Catherine Arnold - Crédit Suisse AG

Right. And then just a follow-up on the pipeline. Could you talk about your strategic interest in investment in the cardio metabolic area? Obviously, you're moving towards the exclusivity loss of Niaspan and TriCor. And of course, you have bardoxolone. But is this an area of strategic importance for you guys?

Thomas Freyman

Well, the cardiology, the primary care products we have in lipids and those areas are clearly mature for us. And as we look at the development of science in these areas, it does seem that there's not a lot of new opportunities and a lot of the needs have been met by the existing products. So we are focused more in other areas, both from a R&D perspective and from a M&A perspective. And I think you're going to see the mix of our portfolio shift to more specialty products. We talked a lot about them today in the pipeline review. You see immunology products, HCV products, a lot of other areas where we think there's more opportunity to deliver more benefits for patients than there is in the cardiology space.

John Thomas

Thank you. And that concludes our conference call today.

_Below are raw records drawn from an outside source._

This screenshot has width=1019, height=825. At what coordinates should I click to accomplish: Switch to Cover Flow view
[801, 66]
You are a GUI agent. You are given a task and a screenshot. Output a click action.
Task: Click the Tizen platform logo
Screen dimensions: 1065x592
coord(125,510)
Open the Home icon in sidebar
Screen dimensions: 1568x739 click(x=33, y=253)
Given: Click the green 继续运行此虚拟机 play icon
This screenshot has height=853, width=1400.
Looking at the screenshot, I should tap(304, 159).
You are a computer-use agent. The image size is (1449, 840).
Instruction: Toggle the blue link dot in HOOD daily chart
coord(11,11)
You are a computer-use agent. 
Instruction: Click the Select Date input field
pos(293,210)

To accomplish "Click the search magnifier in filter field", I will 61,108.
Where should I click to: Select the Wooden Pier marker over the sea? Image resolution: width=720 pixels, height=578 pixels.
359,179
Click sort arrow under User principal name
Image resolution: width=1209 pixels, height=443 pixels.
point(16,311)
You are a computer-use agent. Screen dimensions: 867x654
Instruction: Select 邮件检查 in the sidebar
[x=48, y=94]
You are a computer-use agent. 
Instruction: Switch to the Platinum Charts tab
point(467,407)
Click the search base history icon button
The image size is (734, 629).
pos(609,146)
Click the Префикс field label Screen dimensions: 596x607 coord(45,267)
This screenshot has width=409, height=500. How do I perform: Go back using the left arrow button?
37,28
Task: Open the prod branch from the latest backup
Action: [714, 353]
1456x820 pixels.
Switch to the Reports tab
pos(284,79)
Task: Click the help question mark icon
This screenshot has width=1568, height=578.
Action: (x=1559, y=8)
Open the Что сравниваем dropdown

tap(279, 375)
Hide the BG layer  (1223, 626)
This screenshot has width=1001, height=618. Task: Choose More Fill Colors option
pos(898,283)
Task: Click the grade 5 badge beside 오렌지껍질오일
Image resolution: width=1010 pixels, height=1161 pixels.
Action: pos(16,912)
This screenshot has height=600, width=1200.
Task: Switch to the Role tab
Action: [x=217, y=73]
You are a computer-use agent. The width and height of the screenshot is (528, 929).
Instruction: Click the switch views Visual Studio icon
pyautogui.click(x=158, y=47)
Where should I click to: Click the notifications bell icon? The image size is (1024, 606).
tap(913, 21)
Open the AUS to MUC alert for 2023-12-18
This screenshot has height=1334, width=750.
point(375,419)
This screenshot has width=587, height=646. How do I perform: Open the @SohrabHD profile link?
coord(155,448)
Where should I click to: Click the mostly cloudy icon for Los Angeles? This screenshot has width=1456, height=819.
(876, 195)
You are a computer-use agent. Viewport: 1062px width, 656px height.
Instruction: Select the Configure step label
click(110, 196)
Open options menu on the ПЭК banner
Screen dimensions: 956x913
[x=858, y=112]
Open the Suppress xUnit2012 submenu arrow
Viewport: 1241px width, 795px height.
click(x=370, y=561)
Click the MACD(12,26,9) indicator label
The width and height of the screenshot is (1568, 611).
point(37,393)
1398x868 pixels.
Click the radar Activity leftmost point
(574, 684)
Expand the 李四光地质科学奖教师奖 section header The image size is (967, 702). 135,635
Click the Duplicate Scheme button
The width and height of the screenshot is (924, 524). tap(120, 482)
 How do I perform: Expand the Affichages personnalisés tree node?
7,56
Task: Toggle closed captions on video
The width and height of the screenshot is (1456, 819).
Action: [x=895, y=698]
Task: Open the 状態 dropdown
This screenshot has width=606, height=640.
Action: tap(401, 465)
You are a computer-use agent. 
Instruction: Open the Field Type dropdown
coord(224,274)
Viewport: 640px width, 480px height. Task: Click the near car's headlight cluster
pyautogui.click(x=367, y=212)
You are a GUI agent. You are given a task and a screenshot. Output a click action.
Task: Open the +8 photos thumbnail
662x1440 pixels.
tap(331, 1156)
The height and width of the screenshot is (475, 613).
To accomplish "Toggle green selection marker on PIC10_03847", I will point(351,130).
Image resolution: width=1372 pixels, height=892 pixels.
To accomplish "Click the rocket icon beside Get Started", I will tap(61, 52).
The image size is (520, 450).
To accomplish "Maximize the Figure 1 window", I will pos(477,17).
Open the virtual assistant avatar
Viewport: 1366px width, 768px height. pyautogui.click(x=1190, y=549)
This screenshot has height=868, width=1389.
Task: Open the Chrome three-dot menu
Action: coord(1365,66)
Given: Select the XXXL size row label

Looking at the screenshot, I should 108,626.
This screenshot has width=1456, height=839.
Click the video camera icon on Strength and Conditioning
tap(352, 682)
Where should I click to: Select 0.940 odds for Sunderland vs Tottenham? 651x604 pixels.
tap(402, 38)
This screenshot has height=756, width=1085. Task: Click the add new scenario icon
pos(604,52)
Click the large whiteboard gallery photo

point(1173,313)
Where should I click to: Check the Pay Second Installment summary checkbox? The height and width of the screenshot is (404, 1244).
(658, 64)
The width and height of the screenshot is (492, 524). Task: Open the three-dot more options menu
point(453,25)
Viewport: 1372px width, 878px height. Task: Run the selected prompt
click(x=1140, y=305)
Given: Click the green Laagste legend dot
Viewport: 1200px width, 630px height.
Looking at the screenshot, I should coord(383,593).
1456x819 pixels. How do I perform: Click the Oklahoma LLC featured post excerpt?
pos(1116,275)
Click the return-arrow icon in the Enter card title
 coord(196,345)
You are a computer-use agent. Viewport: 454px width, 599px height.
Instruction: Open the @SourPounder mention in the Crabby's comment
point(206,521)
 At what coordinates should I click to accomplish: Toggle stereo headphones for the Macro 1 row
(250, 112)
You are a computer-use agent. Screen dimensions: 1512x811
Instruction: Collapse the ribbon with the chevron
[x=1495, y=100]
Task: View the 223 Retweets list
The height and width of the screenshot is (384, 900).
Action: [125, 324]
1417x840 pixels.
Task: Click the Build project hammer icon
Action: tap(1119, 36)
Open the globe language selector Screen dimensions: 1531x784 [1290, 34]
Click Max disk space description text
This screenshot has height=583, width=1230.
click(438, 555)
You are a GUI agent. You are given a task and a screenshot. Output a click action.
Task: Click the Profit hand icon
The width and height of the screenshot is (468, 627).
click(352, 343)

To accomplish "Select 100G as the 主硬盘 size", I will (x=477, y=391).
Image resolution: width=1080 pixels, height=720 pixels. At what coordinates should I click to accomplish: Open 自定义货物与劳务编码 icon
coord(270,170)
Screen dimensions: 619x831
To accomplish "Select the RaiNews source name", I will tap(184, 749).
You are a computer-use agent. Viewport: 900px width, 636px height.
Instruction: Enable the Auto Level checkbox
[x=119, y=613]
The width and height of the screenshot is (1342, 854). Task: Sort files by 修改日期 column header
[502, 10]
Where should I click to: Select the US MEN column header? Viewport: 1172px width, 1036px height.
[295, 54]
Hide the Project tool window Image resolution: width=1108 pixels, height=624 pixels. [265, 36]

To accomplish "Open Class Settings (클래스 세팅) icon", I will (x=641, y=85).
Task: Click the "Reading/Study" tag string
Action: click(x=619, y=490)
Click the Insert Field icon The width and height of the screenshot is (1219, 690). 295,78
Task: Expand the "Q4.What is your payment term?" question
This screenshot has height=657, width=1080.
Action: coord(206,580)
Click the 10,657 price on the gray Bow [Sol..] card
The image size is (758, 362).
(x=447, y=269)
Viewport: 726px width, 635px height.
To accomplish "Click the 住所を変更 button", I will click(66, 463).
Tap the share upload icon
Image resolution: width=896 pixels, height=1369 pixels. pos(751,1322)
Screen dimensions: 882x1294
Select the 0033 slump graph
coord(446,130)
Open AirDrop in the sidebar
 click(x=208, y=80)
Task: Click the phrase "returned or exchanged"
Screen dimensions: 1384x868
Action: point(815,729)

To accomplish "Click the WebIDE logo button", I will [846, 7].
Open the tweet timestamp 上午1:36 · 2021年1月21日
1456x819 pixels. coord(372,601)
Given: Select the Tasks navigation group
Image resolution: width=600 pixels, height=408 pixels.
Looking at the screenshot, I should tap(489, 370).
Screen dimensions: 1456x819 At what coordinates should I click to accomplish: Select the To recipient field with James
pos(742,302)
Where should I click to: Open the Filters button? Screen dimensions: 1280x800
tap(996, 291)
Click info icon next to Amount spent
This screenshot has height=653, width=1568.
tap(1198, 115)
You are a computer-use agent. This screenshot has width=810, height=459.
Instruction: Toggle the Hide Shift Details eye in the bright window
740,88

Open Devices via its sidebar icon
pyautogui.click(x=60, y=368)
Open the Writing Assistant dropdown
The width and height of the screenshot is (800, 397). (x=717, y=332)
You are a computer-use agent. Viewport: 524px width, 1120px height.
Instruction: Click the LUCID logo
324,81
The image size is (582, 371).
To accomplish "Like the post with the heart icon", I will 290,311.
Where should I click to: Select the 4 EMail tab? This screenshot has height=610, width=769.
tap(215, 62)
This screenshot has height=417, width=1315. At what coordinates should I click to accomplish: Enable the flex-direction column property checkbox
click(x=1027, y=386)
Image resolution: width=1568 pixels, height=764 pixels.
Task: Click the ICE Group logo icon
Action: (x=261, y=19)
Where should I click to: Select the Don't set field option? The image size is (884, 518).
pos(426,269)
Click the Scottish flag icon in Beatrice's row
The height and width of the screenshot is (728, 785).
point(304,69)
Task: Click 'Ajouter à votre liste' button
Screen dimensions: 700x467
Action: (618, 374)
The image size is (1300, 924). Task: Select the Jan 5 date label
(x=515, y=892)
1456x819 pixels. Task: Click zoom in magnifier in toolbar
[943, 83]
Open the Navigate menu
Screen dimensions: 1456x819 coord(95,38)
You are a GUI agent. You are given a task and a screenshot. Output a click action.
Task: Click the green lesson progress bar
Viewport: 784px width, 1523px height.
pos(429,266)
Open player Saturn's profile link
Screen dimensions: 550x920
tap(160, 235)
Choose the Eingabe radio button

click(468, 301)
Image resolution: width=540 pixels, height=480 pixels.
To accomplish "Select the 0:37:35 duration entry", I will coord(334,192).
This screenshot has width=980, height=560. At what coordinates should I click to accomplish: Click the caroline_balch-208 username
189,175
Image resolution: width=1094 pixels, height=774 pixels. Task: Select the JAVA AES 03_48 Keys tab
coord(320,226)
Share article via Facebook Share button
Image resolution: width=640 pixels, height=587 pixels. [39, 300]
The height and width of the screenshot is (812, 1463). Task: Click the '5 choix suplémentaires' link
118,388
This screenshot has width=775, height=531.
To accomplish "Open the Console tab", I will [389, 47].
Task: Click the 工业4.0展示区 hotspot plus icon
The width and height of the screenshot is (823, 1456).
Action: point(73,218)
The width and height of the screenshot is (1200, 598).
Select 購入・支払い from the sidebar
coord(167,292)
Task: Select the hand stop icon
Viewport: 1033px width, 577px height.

As I mentioned earlier in the call, we'll also now be posting to our website a slide deck that highlights our recent pipeline progress in some of the select areas. And that's something that, as I said, we'll be building on going forward.

To listen to a replay of today's call after 11:00 a.m. Central Time, go to Abbott's Investor Relations website at www.abbottinvestor.com. And after 11:00 a.m. Central Time, via telephone at (203) 369-0536. The confirmation code is 2128751. The audio replay will be available until 4:00 p.m. on Wednesday, August 3.

Thanks for joining us and have a good day.

Operator

Thank you. And this concludes today's conference. You may disconnect at this time.